◆ Assignment ◆
Without including any pictures, give back all of the data exactly.

(Stored items)
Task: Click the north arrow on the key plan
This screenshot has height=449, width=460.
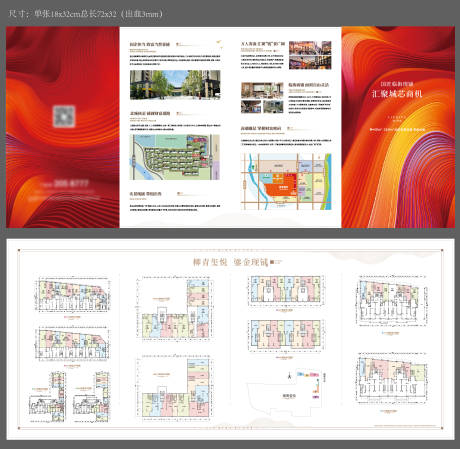Action: pos(289,376)
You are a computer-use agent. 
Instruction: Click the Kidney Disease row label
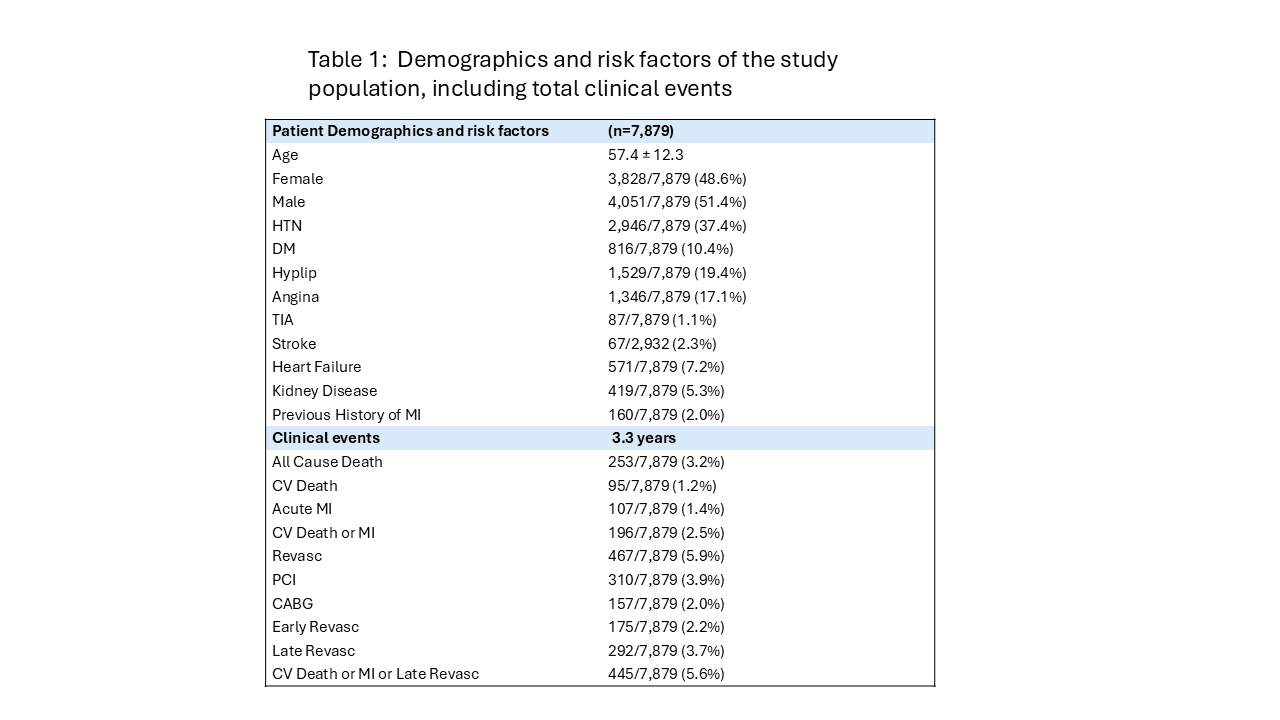pyautogui.click(x=324, y=391)
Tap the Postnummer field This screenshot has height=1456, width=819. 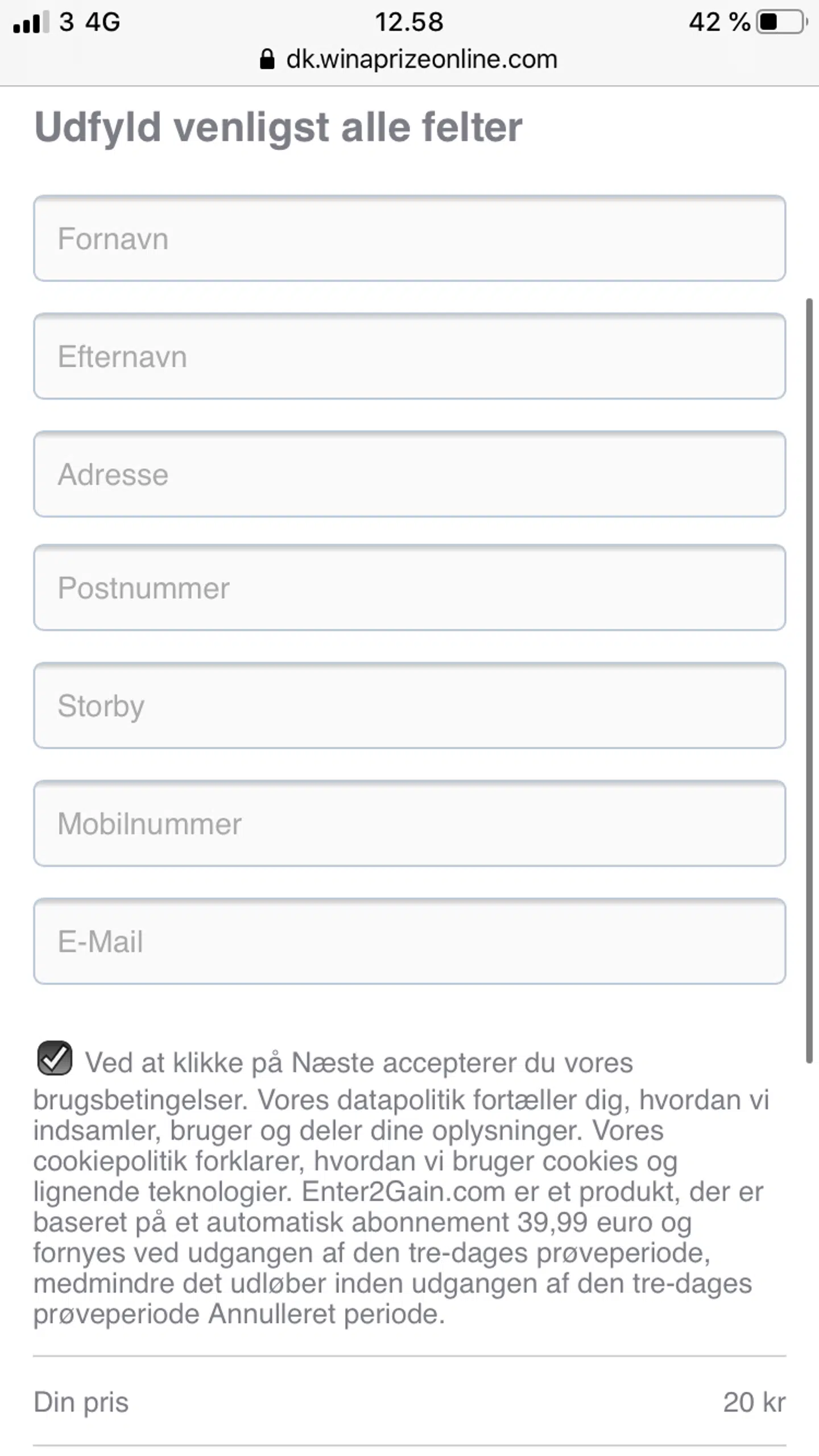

◆ Output for this task ◆
Task: Click the north arrow on the key plan
This screenshot has height=449, width=460.
Action: pos(289,376)
You are a computer-use agent. 
Instruction: Click the Kidney Disease row label
pyautogui.click(x=324, y=391)
Tap the Postnummer field This screenshot has height=1456, width=819. 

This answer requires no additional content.